Astrocyte Inositol Triphosphate Receptor Type 2 and Cytosolic Phospholipase A2 Alpha Regulate Arteriole Responses in Mouse Neocortical Brain Slices

Abstract

Functional hyperemia of the cerebral vascular system matches regional blood flow to the metabolic demands of the brain. One current model of neurovascular control holds that glutamate released by neurons activates group I metabotropic glutamate receptors (mGluRs) on astrocytes, resulting in the production of diffusible messengers that act to regulate smooth muscle cells surrounding cerebral arterioles. The acute mouse brain slice is an experimental system in which changes in arteriole diameter can precisely measured with light microscopy.
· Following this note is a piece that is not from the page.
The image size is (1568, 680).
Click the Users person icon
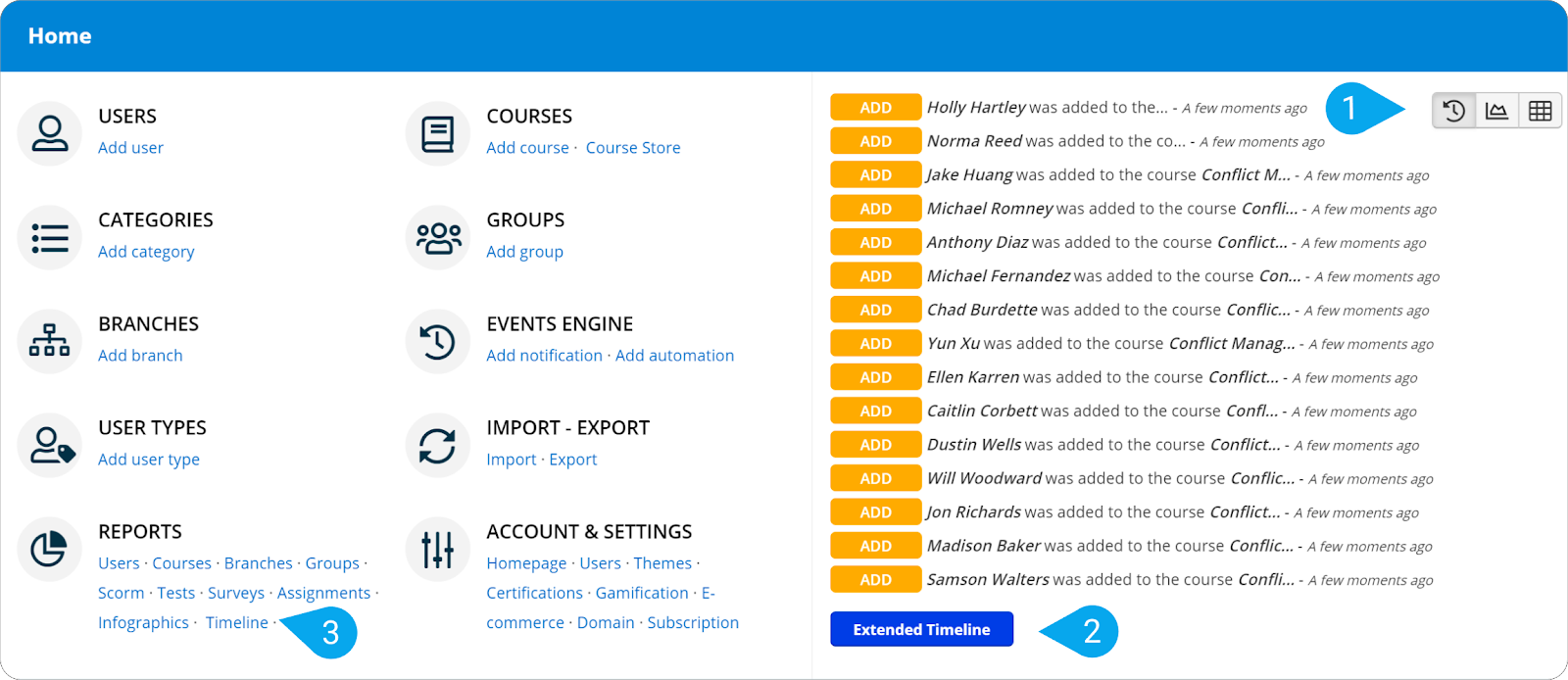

Stimulation of the brain slice triggers specific cellular responses that can be correlated to changes in arteriole diameter. Here we used inositol trisphosphate receptor type 2 (IP3R2) and cytosolic phospholipase A2 alpha (cPLA2α) deficient mice to determine if astrocyte mGluR activation coupled to IP3R2-mediated Ca2+ release and subsequent cPLA2α activation is required for arteriole regulation. We measured changes in astrocyte cytosolic free Ca2+ and arteriole diameters in response to mGluR agonist or electrical field stimulation in acute neocortical mouse brain slices maintained in 95% or 20% O2. Astrocyte Ca2+ and arteriole responses to mGluR activation were absent in IP3R2− /− slices. Astrocyte Ca2+ responses to mGluR activation were unchanged by deletion of cPLA2α but arteriole responses to either mGluR agonist or electrical stimulation were ablated. The valence of changes in arteriole diameter (dilation/constriction) was dependent upon both stimulus and O2 concentration. Neuron-derived NO and activation of the group I mGluRs are required for responses to electrical stimulation. These findings indicate that an mGluR/IP3R2/cPLA2α signaling cascade in astrocytes is required to transduce neuronal glutamate release into arteriole responses.